Rows of pointing data:
***

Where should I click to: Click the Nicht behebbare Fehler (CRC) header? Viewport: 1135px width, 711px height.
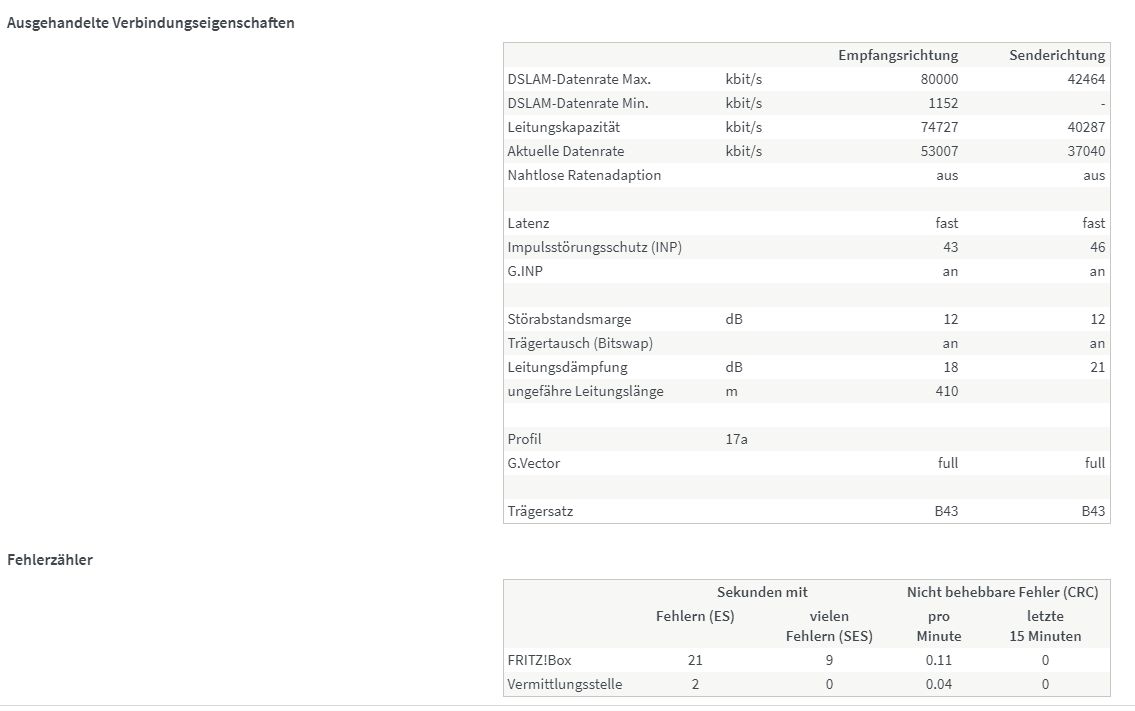1002,592
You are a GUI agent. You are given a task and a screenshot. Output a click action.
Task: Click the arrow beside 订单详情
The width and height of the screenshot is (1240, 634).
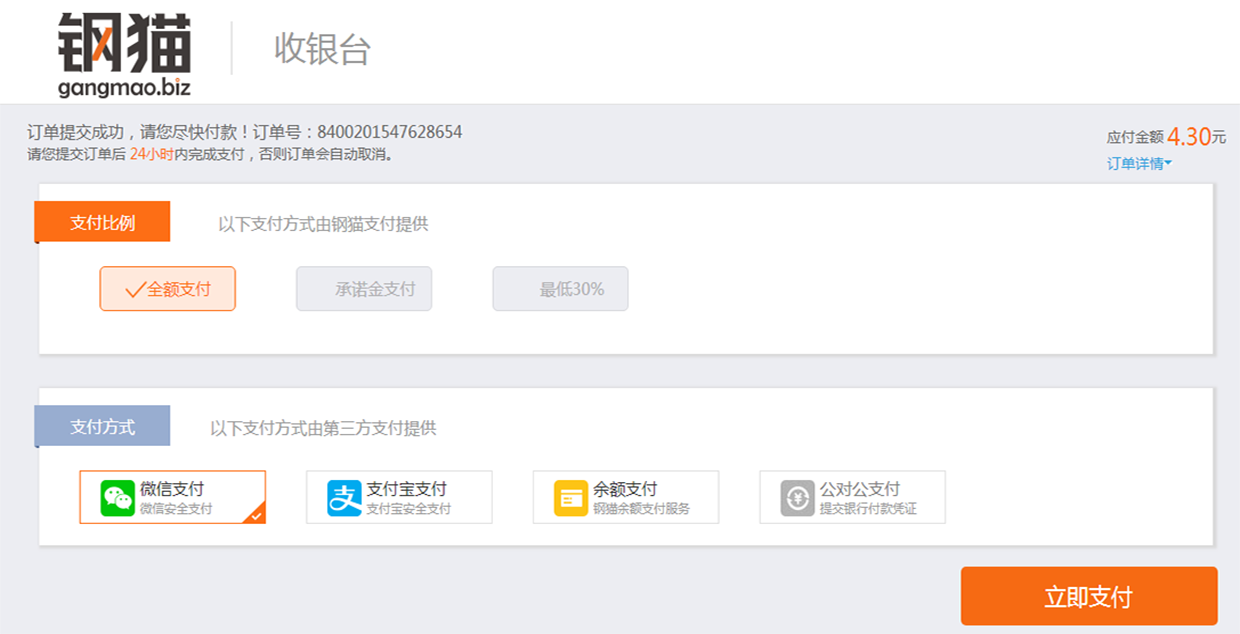1168,163
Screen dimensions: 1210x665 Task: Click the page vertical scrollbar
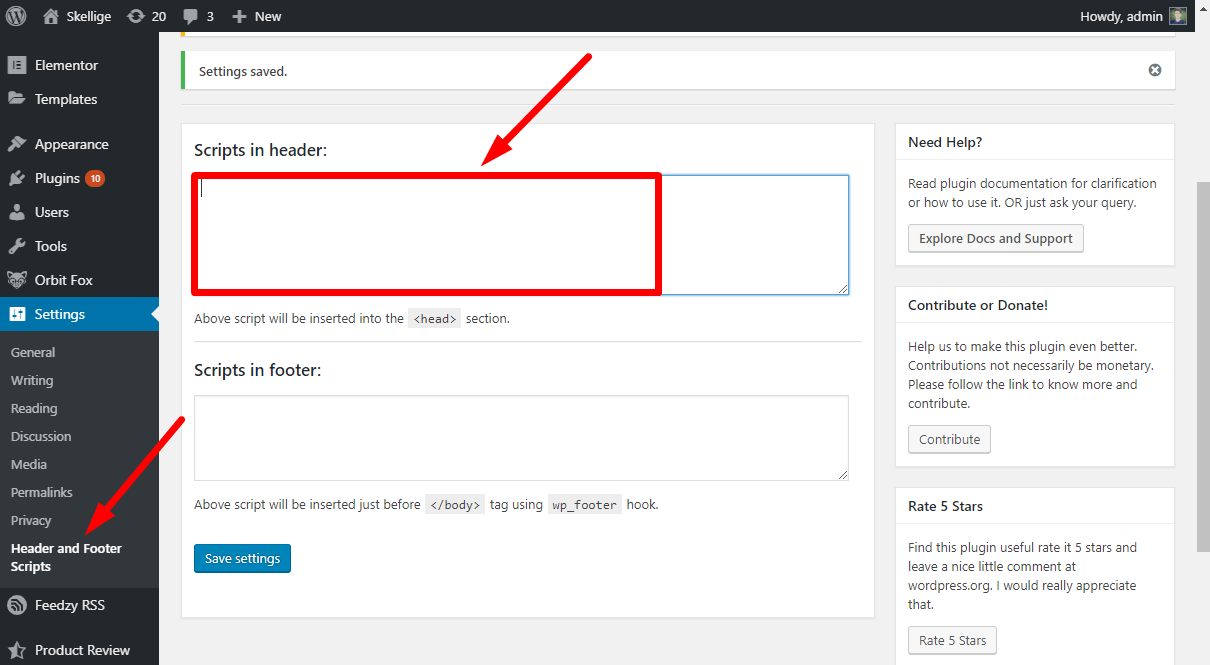[1203, 365]
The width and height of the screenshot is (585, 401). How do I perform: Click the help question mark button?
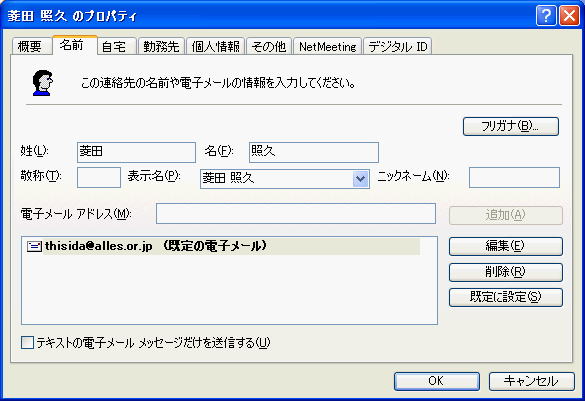[546, 16]
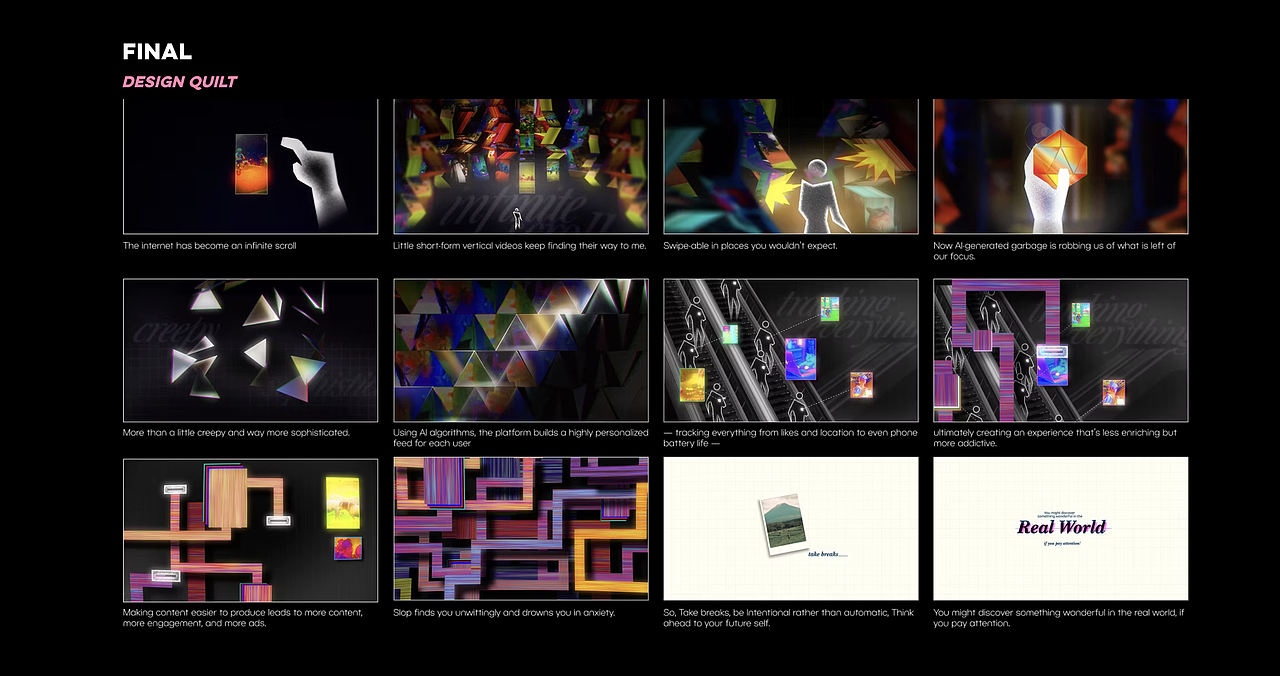The image size is (1280, 676).
Task: Select the 'creepy' prism triangles thumbnail
Action: [250, 350]
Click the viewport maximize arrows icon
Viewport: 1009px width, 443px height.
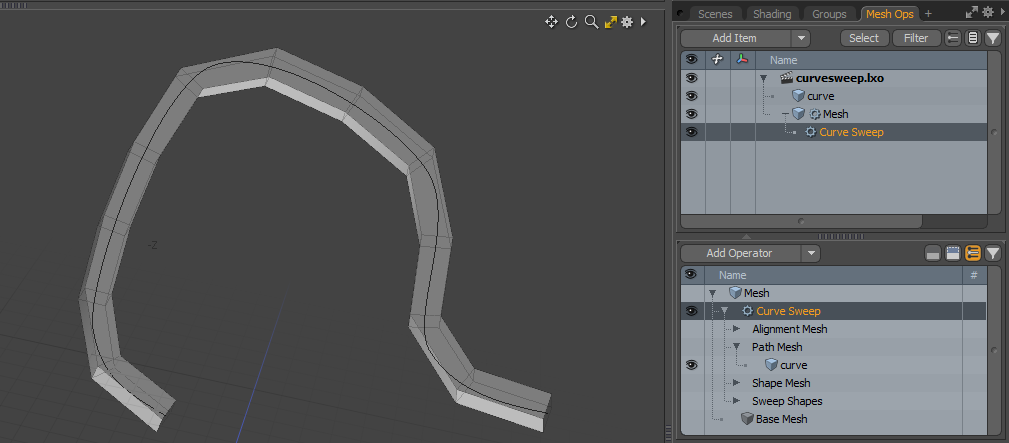[x=610, y=21]
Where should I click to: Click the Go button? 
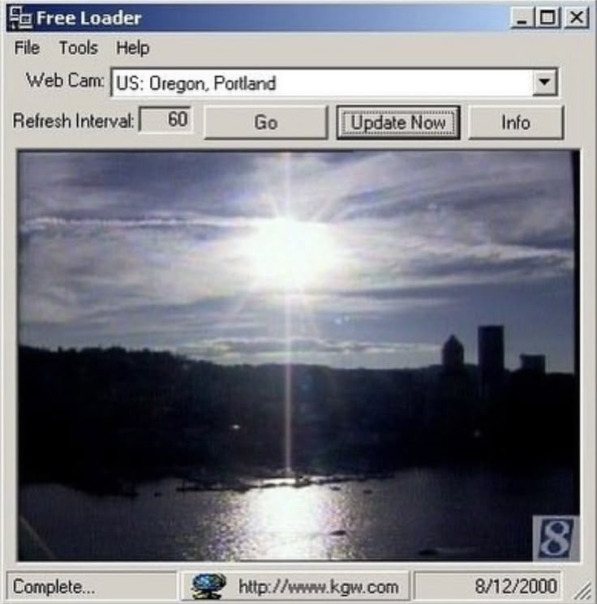266,122
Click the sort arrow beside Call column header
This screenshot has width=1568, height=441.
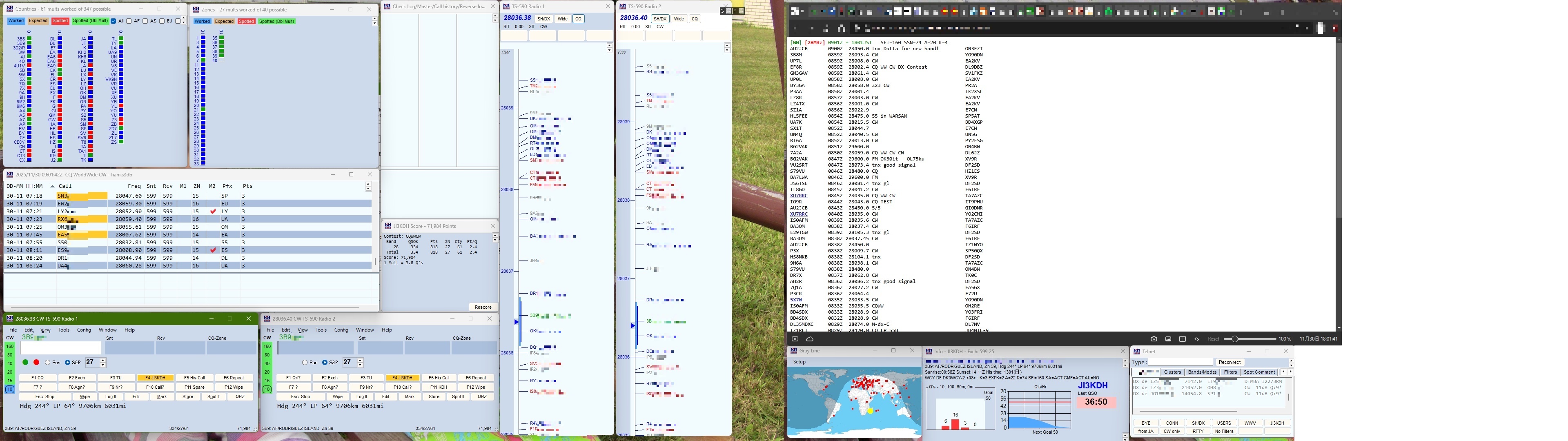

***

▶ GIVEN PROBLEM
Lay out every line of the material above as a JSON list of strings, one string per line, leaving out blank lines and the pictures.

▶ COMPLETED TASK
[
  "Where should I click to: Click the Nicht behebbare Fehler (CRC) header? Viewport: 1135px width, 711px height.",
  "1002,592",
  "You are a GUI agent. You are given a task and a screenshot. Output a click action.",
  "Task: Click the arrow beside 订单详情",
  "The width and height of the screenshot is (1240, 634).",
  "1168,163",
  "Screen dimensions: 1210x665 Task: Click the page vertical scrollbar",
  "[1203, 365]",
  "The width and height of the screenshot is (585, 401). How do I perform: Click the help question mark button?",
  "[546, 16]",
  "The image size is (1280, 676).",
  "Task: Select the 'creepy' prism triangles thumbnail",
  "Action: [250, 350]",
  "Click the viewport maximize arrows icon",
  "Viewport: 1009px width, 443px height.",
  "[x=610, y=21]",
  "Where should I click to: Click the Go button? ",
  "266,122",
  "Click the sort arrow beside Call column header",
  "This screenshot has width=1568, height=441."
]